**EXERCISE REQUIREMENTS**
Rewrite the entries from the start through the line containing "at that location.", replacing "screenshot" with "screen capture" and leaving everything else unchanged. Leave the pictures out of your answer.

+===+

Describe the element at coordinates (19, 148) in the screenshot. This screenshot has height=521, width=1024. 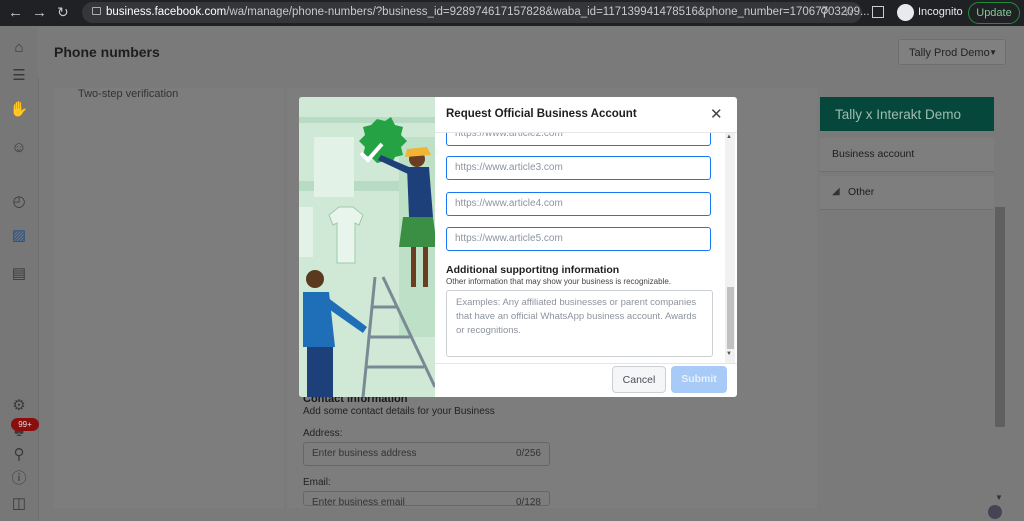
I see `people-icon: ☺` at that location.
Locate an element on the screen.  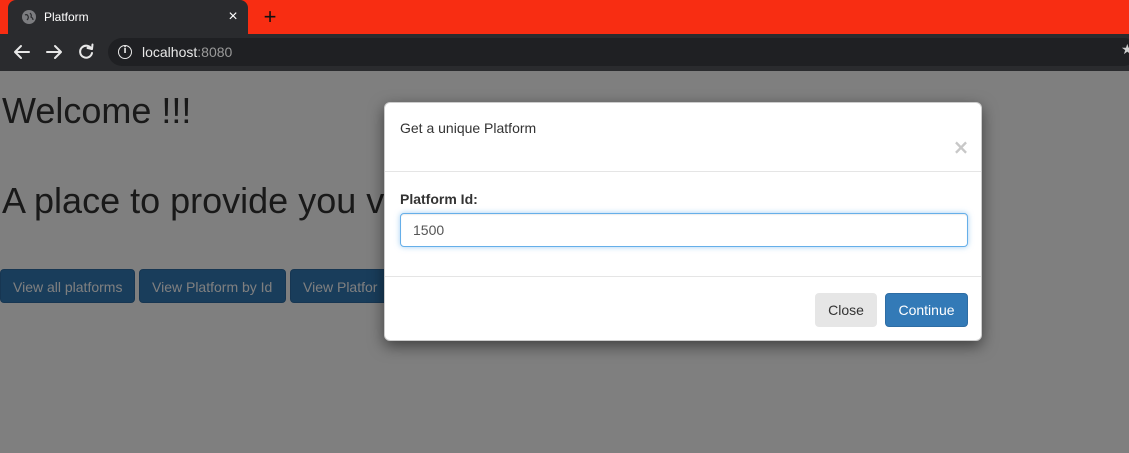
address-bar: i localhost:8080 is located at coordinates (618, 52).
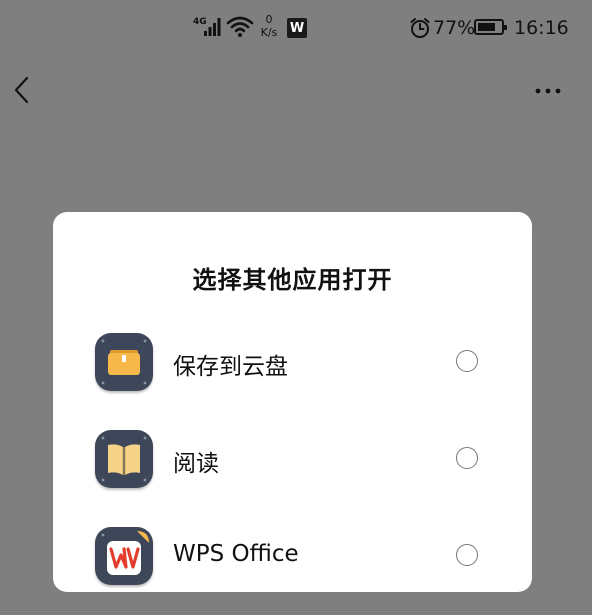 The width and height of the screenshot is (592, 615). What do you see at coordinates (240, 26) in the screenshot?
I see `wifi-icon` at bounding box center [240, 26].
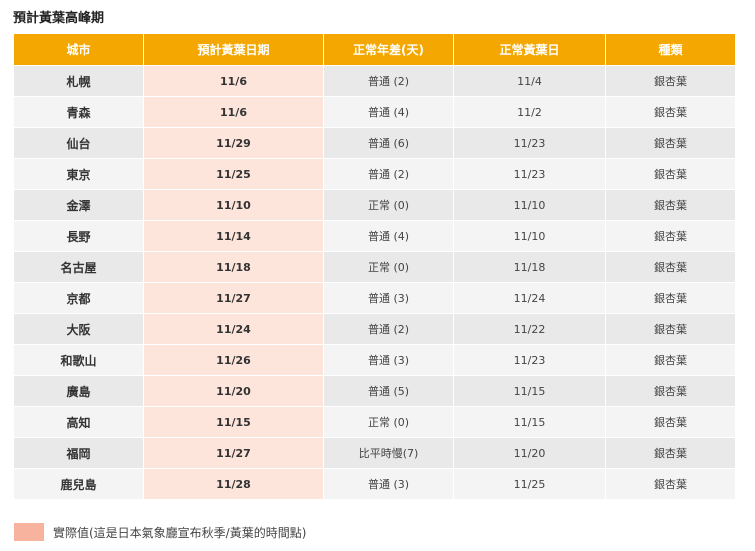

+===+

**RESPONSE BOX**
Describe the element at coordinates (19, 148) in the screen capture. This screen capture has height=521, width=1024. 
I see `people-icon: ☺` at that location.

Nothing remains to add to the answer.